I'm old. If your older then me then your old too. If you undo your pants while sitting to be more comfortable then...your old...and probably fat, You hurt all the time, You need hearing aids, You worry about retirement, Have grey hair, Have reduced your dreams of owning really cool cars to a small hobby that fits on a desk in your basement...well then...your old. at least I'm not living in a van down by the river. if you know what a van down by the river is...your old. I remember talking to people who were 35 and thinking man that guy is old. I figured the world would end before I hit 35. I am a little surprised at how much medicine I own. especially tubes of rub on pain relievers. I picked up a new trick from someone older then me the other day, I use 3 Advil and 1 excedrin, its called a cocktail and it works really well, but it identifies me as old. Just the fact that we were talking about effective pain relievers means we're old. I wont mention her name Pam just in case she isn't thinking that she is old. At least I feel like I have lost the need to impress people and am happy to make due with what I have- old truck, old car, old house- its all good and old.
I don't mind being old. I still like to do stuff.
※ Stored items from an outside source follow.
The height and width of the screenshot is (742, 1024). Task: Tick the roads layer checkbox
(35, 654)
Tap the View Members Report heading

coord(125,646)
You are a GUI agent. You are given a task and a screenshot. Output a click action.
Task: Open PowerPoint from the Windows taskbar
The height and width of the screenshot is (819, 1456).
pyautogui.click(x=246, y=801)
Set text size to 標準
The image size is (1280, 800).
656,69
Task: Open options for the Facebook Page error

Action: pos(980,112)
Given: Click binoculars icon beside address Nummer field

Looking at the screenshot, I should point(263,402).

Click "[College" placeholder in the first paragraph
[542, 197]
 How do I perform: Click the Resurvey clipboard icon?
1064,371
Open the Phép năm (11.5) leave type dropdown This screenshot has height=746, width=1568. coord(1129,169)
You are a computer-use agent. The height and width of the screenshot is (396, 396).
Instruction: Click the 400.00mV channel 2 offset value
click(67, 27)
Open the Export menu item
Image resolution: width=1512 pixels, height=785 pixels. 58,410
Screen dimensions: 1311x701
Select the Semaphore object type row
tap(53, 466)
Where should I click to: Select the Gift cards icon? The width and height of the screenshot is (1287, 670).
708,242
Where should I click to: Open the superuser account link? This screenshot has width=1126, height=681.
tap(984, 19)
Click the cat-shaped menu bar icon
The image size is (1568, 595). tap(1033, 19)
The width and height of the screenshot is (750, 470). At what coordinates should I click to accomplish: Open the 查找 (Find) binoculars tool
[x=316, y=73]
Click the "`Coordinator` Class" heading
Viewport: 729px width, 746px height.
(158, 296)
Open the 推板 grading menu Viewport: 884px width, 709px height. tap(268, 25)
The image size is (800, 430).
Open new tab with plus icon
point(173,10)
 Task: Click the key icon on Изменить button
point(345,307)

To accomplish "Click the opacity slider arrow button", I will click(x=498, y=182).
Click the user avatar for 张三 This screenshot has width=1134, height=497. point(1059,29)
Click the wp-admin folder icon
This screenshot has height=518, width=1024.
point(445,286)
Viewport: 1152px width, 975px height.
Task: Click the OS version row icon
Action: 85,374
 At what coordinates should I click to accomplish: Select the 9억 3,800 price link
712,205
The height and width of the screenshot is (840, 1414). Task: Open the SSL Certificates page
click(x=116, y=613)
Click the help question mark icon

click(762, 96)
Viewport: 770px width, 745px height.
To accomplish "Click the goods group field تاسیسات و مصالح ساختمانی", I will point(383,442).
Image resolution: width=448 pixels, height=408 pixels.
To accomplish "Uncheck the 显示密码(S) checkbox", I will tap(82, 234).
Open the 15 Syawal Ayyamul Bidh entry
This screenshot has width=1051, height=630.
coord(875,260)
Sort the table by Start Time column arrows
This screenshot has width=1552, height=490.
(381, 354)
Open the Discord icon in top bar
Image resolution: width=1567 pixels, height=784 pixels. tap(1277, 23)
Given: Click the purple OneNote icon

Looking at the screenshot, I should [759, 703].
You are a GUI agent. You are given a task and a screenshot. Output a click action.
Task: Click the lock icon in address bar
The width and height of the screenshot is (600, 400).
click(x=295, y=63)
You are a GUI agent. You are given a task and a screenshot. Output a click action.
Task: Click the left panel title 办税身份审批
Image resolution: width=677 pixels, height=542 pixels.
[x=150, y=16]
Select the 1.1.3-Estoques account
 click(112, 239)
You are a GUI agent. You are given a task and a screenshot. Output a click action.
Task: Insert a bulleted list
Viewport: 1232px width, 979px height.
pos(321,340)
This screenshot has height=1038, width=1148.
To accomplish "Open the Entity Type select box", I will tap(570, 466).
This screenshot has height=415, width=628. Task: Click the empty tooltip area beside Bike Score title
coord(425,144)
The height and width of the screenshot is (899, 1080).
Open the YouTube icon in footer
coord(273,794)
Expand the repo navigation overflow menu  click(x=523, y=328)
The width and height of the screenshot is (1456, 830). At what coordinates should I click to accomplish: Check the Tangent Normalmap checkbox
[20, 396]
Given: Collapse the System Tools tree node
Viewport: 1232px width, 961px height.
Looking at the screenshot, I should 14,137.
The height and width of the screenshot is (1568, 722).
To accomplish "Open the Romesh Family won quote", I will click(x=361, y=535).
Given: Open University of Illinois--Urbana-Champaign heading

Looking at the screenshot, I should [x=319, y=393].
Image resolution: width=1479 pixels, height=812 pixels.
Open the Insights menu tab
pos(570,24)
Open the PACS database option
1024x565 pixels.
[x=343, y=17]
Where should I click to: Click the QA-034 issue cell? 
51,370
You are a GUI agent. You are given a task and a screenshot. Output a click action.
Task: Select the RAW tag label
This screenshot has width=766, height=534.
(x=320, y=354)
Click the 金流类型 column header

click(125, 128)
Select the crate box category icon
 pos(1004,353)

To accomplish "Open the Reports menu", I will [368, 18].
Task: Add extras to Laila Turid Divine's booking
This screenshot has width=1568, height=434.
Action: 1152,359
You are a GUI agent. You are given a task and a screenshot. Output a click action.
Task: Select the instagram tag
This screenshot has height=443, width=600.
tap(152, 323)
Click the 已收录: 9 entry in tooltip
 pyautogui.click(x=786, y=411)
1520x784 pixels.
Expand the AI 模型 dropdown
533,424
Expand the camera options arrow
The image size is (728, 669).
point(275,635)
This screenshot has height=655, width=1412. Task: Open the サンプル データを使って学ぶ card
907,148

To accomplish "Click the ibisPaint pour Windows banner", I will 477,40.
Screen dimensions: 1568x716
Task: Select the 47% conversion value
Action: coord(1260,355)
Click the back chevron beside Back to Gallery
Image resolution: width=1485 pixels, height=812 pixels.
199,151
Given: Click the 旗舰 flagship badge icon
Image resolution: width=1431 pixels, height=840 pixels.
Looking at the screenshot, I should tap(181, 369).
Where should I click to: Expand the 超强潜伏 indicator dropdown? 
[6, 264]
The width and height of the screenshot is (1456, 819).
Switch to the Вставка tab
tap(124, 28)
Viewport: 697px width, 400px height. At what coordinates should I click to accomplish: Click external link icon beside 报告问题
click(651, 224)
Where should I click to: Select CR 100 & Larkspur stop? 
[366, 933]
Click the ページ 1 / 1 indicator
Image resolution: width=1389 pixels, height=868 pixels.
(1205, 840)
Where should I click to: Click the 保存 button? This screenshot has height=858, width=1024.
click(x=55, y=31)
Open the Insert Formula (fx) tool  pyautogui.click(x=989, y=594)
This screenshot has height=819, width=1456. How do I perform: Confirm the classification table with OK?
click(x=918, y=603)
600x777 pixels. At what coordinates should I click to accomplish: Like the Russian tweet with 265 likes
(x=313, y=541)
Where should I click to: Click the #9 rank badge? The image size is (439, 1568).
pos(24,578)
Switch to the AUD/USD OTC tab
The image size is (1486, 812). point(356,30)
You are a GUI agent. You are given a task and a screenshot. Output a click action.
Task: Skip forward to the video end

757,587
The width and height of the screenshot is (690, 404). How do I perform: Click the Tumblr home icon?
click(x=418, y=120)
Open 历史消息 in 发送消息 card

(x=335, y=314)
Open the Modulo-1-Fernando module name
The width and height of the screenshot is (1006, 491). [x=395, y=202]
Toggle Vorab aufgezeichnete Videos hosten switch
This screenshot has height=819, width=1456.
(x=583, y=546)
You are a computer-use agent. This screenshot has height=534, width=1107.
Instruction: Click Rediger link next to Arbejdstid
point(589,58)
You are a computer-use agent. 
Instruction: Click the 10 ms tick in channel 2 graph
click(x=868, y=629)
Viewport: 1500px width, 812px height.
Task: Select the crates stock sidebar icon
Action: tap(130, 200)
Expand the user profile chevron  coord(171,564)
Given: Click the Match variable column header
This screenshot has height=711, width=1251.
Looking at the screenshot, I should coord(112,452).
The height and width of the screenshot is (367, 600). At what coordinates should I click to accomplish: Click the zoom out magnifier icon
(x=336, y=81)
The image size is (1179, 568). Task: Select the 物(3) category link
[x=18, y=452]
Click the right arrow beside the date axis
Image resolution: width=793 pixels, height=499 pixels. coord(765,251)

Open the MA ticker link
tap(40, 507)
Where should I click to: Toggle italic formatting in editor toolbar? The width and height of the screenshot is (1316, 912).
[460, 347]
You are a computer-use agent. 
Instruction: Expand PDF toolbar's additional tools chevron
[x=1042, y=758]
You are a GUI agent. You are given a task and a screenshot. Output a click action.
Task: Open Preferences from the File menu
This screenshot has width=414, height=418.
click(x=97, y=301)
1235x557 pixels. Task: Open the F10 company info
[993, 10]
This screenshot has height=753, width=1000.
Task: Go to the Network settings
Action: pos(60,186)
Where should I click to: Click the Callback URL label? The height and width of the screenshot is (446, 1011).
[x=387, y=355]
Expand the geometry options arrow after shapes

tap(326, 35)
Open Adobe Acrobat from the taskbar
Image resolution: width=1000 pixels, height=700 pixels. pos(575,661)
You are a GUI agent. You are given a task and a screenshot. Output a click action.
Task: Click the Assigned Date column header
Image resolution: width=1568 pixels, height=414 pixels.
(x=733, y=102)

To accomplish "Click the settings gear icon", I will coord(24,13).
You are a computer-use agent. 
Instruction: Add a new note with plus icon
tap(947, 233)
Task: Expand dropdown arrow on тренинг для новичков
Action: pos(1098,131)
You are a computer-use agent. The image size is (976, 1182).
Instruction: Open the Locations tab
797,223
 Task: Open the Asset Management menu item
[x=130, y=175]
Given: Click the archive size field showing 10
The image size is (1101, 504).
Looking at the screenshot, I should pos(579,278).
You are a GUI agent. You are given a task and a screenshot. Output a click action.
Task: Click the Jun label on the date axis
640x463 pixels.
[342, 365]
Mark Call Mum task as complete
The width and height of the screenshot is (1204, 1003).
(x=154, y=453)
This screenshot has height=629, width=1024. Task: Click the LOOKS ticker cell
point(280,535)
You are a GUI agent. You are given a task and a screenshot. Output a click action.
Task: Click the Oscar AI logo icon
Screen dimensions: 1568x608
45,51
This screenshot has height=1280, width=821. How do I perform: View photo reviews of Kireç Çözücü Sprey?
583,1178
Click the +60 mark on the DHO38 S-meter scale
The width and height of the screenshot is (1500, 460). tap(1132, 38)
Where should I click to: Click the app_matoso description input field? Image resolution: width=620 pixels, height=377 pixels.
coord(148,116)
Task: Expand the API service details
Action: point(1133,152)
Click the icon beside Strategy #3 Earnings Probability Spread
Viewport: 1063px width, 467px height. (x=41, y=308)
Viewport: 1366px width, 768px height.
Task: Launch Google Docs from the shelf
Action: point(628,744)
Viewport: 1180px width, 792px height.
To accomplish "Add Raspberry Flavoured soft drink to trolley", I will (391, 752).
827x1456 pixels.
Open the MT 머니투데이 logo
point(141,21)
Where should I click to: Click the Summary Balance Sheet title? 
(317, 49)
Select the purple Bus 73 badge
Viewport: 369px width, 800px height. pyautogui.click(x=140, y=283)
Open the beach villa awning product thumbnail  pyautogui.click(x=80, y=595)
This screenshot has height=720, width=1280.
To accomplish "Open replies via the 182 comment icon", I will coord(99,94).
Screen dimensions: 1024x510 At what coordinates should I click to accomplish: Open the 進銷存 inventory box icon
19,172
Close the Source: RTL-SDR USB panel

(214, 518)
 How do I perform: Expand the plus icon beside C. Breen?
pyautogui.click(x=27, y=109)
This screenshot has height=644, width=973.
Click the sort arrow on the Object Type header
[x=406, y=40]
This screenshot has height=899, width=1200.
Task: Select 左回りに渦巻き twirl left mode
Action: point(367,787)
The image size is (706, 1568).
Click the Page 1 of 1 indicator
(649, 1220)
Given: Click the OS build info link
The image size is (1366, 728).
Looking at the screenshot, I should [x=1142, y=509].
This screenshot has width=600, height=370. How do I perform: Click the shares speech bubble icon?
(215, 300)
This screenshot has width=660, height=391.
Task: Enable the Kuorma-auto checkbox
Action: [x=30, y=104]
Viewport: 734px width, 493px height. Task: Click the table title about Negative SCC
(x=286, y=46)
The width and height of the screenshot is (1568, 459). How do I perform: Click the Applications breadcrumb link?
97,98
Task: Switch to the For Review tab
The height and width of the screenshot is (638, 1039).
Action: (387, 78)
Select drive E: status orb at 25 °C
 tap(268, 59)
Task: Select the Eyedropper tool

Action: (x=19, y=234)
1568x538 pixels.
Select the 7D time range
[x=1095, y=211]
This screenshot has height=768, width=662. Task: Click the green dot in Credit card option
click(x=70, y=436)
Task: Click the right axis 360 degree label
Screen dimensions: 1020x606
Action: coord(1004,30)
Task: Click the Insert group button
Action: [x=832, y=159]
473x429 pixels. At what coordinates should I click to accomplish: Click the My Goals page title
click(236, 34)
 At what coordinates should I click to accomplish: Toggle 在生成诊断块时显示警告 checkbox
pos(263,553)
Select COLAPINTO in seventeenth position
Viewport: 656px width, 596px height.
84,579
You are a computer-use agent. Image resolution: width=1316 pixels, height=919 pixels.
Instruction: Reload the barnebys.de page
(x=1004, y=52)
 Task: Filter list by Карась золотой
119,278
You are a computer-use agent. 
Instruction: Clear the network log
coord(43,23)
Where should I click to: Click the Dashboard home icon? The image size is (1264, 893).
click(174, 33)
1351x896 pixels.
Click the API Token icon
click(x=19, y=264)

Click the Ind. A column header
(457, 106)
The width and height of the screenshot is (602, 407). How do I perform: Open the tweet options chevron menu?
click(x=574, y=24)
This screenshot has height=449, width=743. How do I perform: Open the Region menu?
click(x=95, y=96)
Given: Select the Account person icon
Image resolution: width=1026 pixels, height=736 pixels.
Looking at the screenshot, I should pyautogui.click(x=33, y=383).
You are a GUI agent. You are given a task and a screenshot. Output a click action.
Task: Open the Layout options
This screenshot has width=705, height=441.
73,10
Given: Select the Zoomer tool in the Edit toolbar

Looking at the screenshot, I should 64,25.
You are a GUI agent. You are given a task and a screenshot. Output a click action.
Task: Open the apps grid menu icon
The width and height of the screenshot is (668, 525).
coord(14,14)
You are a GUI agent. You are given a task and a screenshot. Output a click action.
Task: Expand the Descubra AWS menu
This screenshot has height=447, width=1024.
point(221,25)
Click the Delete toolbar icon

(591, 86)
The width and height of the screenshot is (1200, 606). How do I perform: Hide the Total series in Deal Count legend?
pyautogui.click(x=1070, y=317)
I figured getting old meant not doing anything. except getting excited about touring an old air craft carrier or other old guy stuff. I thought I would be a better speller by now, but no its worse, and my signature is worse then it was when I was in fifth grade.
Thank goodness I had a pimple the other day or else I would really be feeling old. I decided since it was in such a great spot (center of my forehead) I would pick at it till it was nice and red then celebrate and get my picture taken for my drivers license so I could keep that memory with me for years to come. I also tucked my chin into my neck to show off as many chins as I could. I look awesome. good times
My family has a tradition, they call as early as possible on your birthday, its like a race to see who was first. when you answer the phone you get a very excited "happy birthday" and then quickly followed by "was I first?". this tradition apparently ends at 34 because I guess they figure you need your sleep. This year most of my siblings called while I was at the afternoon movie, THATS RIGHT I GO TO MOVIES IN THE MIDDLE OF THE DAY, I'M OLD!!
well I better wrap this up this "old" chit chat is getting old.